Hope this works for everyone. Let me know if you think it is important to keep the tags for history of requests or something.

That sounds like the perfect solution. Thank you!

lerickson renamed this task from Materialize analytics queries to improve superset dashboard latency / Add lerickson and trueg to analytics-wikidata-users to Materialize analytics queries to improve superset dashboard latency.Fri, Mar 20, 6:15 PM

Project update:

  • We have a "wikidata" database
  • The user (and owner of the relevant HDFS directories) "analytics-wikidata" is set up and the WDP engineers are all members of it
  • Much Airflow dev tooling was improved
  • I examined the queries in our dashboard and decided what data to materialize. It will be: query date, user-agent, backend host, query time (and bucketed time), http status, and the graph name. We can of course add more columns if we need
  • I asked the data engineering experts about deleting data after 90 days, got some advice (might still be room for discussion)
  • I have an MR out for a monthly dag to populate this data, but I'm updating it to be a daily DAG to make retention/deletion easier to manage

Update:

  • The table exists: wikidata.wdqs_external_queries_by_user_agent_daily aggregates the queries by latency time class for each user agent per day, for user-agents with >1000 queries a day. We also store total query counts and the number of successful queries.
  • The DAG to populate this table has been deployed.
  • Data cleanup after 90 days at the row level happens via the data-populating DAG, too.
  • Another DAG to do Iceberg snapshot cleanup runs separately; this MR is under code review.

After the maintenance DAG has been deployed, I will enable both DAGs and update the Superset queries.
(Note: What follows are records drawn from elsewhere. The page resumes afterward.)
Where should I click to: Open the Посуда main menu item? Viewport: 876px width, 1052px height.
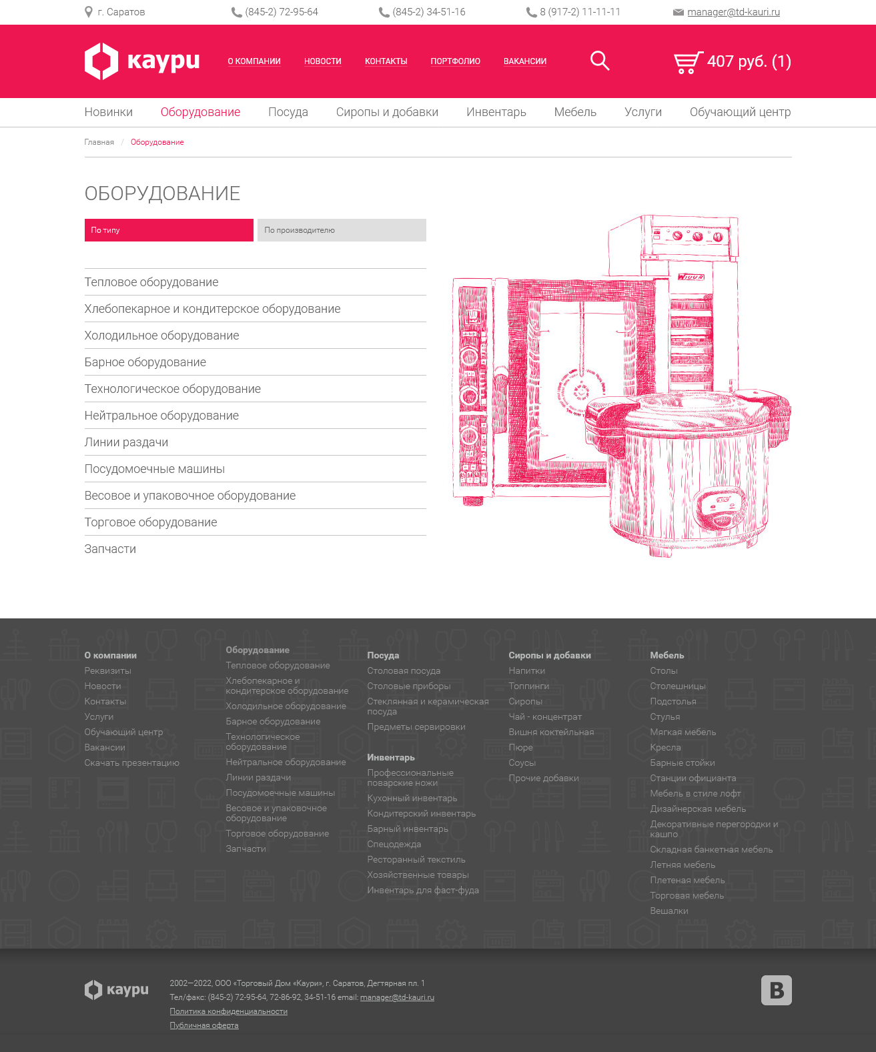pyautogui.click(x=288, y=112)
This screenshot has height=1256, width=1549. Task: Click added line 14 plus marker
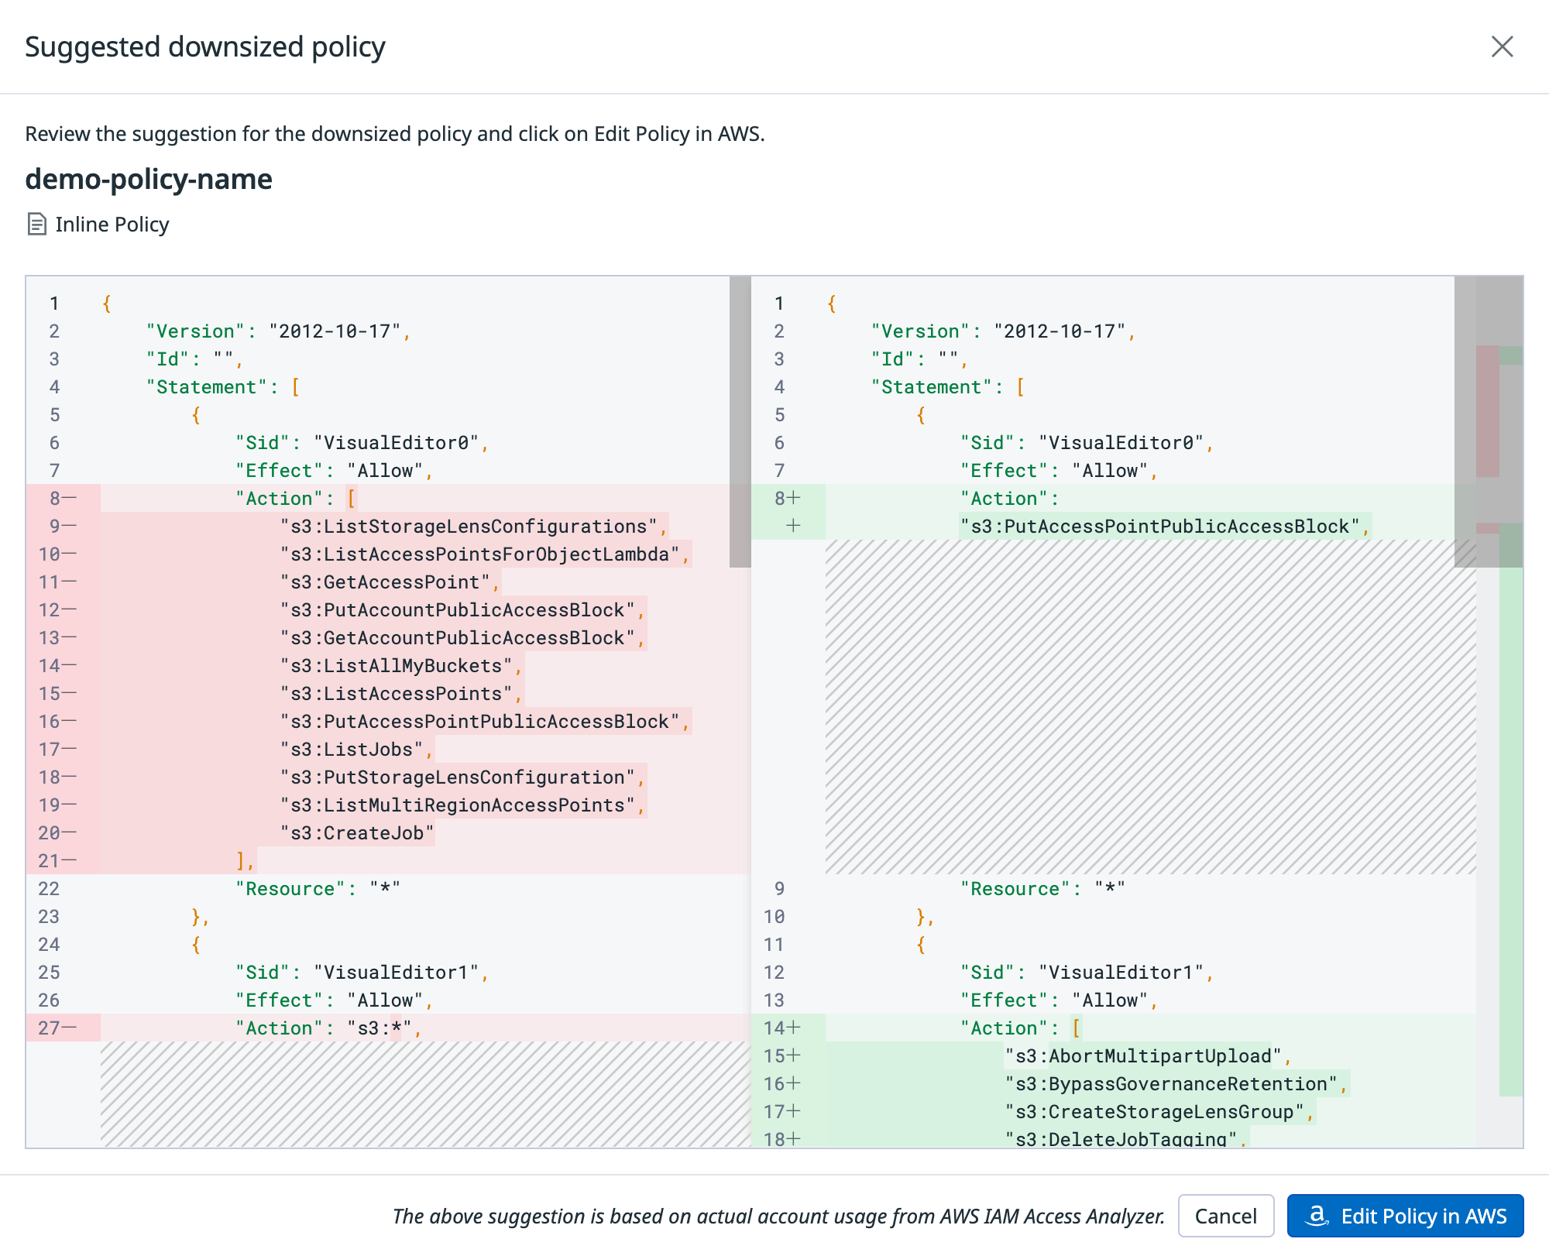(794, 1028)
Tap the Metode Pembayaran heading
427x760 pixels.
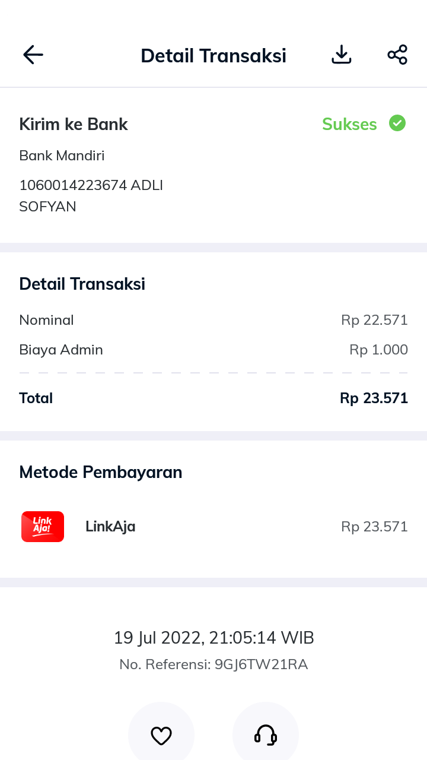tap(101, 472)

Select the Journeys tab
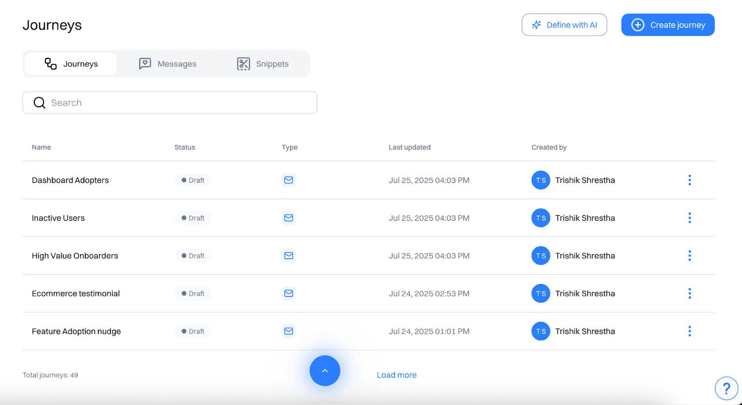(71, 64)
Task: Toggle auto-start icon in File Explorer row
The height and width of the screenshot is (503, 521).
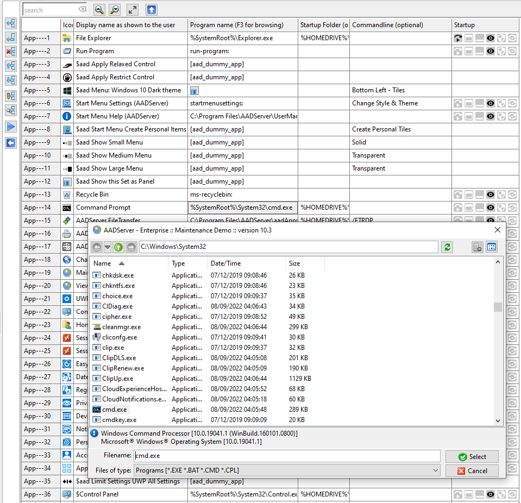Action: [x=458, y=38]
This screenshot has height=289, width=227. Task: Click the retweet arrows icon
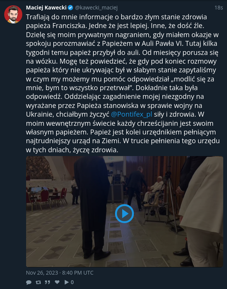coord(38,282)
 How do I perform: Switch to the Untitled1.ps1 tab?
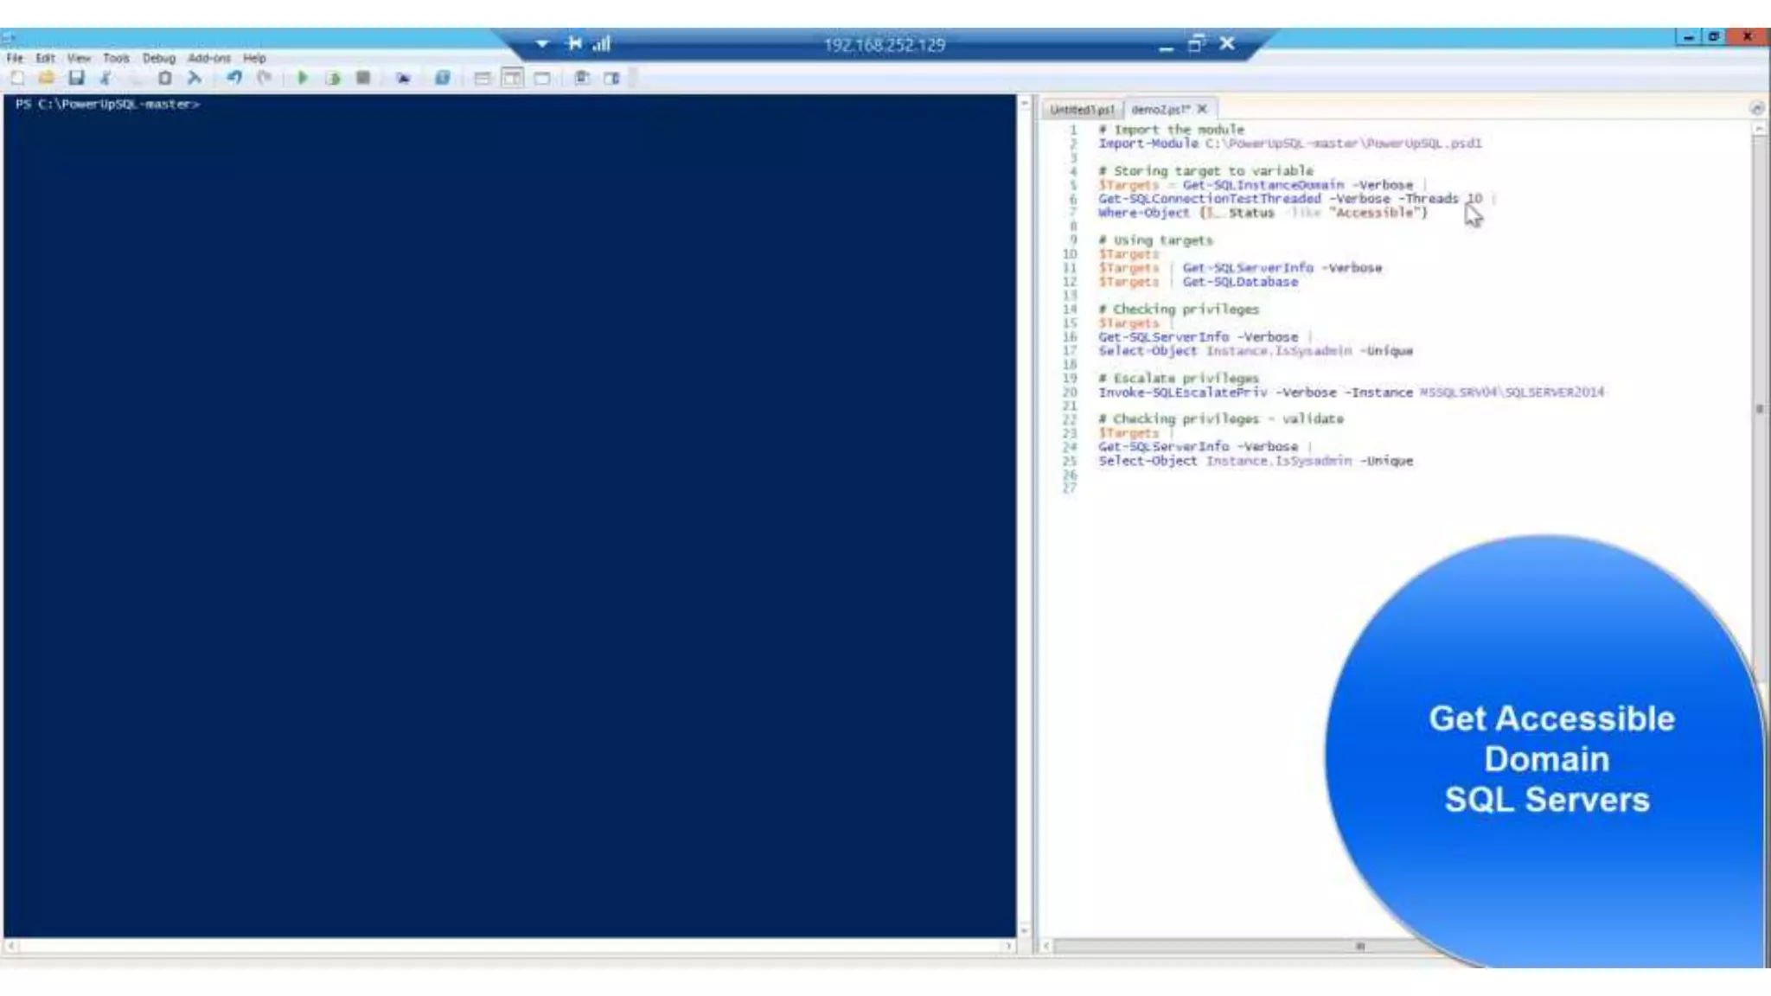tap(1081, 110)
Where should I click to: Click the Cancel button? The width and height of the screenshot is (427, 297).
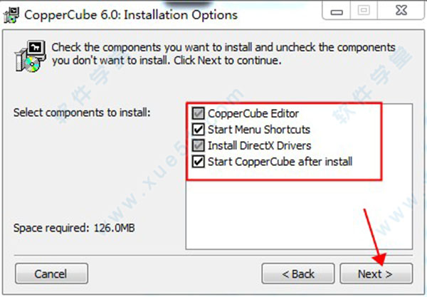click(x=51, y=273)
Change #1262212 had a related patch set uploaded (by Lerickson; author: Lerickson):

[operations/puppet@production] Add analytics-wikidata to the yarn capacity scheduler.

https://gerrit.wikimedia.org/r/1262212

Change #1262212 merged by Ryan Kemper:

[operations/puppet@production] Add analytics-wikidata to yarn capacity scheduler

https://gerrit.wikimedia.org/r/1262212

Merged patch and ran sudo -u yarn yarn rmadmin -refreshQueues on the active master an-master1003

The DAG to materialize the top user-agents (>1000 qpd) is running. It cleans up data >90 days as well, and I also set up a monthly maintenance DAG to delete old iceberg snapshots. This is in accordance with the standard practices around this type of data, according to a consultation I had with the data engineering advisors.

The superset dashboard with some views of this data is live: https://superset.wikimedia.org/superset/dashboard/wikidata-wdqs-top-user-agents

We can iterate on what exactly is in this dashboard. The important thing is that we now have data materialized in a way that makes querying it through superset fast and reliable.

This task met all AC and the dashboard looks great. Signing off on this task and resolving.